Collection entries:

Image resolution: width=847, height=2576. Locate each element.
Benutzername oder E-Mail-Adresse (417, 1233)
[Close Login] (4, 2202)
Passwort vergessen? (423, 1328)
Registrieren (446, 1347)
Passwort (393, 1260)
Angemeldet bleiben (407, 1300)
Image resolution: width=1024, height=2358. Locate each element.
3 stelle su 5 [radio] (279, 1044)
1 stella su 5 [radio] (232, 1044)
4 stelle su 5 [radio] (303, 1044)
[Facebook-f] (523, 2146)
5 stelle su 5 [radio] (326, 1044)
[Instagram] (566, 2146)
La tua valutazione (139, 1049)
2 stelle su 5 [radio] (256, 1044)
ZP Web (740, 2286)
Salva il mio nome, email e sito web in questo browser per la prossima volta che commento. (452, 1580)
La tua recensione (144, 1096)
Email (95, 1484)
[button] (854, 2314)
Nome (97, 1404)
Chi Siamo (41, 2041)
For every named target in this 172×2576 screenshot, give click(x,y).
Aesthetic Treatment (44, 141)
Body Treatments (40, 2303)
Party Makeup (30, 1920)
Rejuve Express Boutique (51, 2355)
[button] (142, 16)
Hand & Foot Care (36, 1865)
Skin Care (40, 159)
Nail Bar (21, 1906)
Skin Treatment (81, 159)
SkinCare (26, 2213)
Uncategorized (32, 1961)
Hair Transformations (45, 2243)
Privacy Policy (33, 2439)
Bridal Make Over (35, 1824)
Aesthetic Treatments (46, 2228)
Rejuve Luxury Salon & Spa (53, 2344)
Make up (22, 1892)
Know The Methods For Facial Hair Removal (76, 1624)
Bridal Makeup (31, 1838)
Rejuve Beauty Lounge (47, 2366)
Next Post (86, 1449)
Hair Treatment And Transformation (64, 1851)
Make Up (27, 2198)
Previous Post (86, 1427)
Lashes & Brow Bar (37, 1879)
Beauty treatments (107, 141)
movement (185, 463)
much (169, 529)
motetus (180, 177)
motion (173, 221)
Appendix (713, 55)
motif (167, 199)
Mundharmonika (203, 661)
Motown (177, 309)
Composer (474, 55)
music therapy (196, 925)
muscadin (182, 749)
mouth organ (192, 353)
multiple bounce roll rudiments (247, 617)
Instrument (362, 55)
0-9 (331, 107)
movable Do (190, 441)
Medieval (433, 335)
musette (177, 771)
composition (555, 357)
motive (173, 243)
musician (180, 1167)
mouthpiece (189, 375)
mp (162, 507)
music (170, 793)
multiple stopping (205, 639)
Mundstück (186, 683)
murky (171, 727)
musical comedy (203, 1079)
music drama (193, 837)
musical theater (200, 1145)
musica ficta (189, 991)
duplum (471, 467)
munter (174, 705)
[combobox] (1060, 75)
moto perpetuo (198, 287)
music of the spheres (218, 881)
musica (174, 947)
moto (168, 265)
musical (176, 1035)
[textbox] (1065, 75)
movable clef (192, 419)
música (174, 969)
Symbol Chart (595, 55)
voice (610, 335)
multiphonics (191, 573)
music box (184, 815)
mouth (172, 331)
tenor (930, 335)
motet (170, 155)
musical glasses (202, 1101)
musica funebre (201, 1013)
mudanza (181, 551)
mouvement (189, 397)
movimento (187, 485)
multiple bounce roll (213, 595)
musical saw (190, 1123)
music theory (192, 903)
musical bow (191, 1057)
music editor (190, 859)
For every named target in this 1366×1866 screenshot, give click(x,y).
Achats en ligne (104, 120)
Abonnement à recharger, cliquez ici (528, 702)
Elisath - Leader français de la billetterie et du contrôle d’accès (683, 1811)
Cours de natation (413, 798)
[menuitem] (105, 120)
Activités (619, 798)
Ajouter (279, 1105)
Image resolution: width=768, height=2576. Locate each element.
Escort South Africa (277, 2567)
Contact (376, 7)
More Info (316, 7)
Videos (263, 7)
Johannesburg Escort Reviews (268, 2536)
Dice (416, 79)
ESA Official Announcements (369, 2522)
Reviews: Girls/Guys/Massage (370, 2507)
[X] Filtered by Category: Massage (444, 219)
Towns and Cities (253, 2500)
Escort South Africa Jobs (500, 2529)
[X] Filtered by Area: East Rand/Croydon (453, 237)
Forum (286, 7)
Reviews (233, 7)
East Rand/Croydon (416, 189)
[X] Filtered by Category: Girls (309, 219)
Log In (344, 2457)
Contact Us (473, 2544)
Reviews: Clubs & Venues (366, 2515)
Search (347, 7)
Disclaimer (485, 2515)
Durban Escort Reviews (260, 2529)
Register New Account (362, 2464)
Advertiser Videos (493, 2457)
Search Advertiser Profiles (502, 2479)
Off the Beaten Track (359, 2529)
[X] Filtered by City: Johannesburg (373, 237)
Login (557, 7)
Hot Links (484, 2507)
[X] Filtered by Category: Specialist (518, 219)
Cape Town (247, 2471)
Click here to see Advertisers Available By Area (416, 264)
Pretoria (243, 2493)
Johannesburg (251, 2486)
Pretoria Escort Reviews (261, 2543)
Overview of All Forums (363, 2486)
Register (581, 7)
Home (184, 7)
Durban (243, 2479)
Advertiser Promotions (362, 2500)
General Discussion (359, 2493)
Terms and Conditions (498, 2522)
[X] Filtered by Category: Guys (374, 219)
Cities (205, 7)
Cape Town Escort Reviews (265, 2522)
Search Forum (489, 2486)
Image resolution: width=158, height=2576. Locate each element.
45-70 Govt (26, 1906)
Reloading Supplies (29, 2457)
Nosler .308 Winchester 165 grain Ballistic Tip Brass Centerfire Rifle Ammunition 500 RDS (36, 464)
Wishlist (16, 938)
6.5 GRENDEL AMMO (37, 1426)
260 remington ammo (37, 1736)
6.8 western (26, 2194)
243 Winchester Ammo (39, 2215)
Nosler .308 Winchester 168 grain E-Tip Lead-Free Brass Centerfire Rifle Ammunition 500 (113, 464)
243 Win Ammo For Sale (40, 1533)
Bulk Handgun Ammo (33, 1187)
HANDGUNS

AIM OF THE TASK: Among the entries above, the line containing "Previous Post (86, 1427)", the line containing "mouthpiece (189, 375)", and all lines between them are to be restated word for word; nothing else belongs in the reply.

TASK SOLUTION:
Previous Post (86, 1427)
Lashes & Brow Bar (37, 1879)
Beauty treatments (107, 141)
movement (185, 463)
much (169, 529)
motetus (180, 177)
motion (173, 221)
Appendix (713, 55)
motif (167, 199)
Mundharmonika (203, 661)
Motown (177, 309)
Composer (474, 55)
music therapy (196, 925)
muscadin (182, 749)
mouth organ (192, 353)
multiple bounce roll rudiments (247, 617)
Instrument (362, 55)
0-9 (331, 107)
movable Do (190, 441)
Medieval (433, 335)
musette (177, 771)
composition (555, 357)
motive (173, 243)
musician (180, 1167)
mouthpiece (189, 375)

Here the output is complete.